[EXERCISE GOAL] Answer with a number only: how many lines of the entries below contain the word "agent"?

[PROVIDED RECORDS]

--------------------

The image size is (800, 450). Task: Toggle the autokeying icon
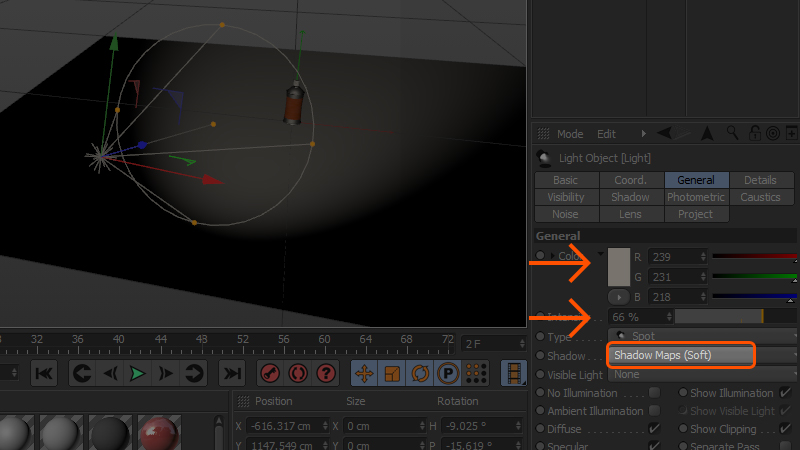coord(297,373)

--------------------

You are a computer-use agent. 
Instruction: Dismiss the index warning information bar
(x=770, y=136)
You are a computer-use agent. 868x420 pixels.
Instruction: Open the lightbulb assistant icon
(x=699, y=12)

--------------------

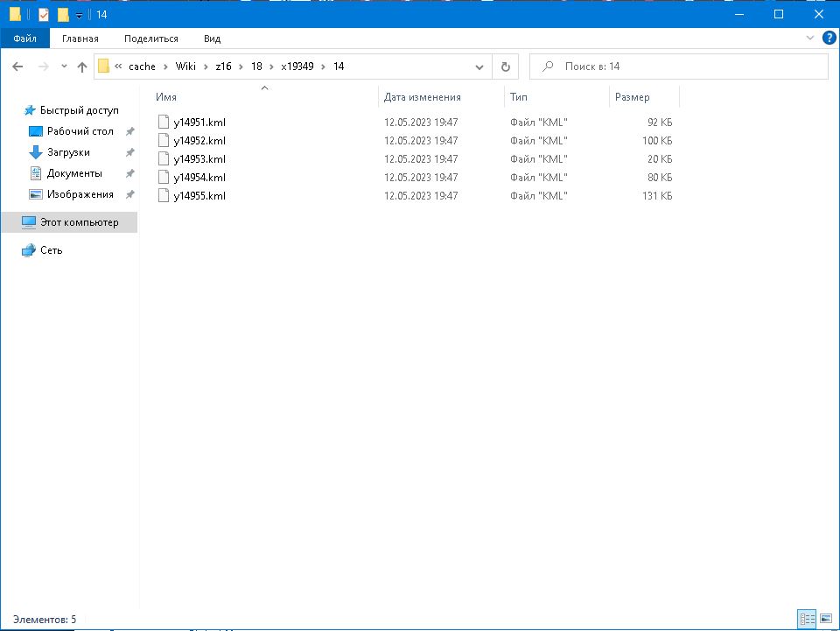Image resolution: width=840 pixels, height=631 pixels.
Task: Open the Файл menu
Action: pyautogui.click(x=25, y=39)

--------------------

[RESPONSE AREA] 2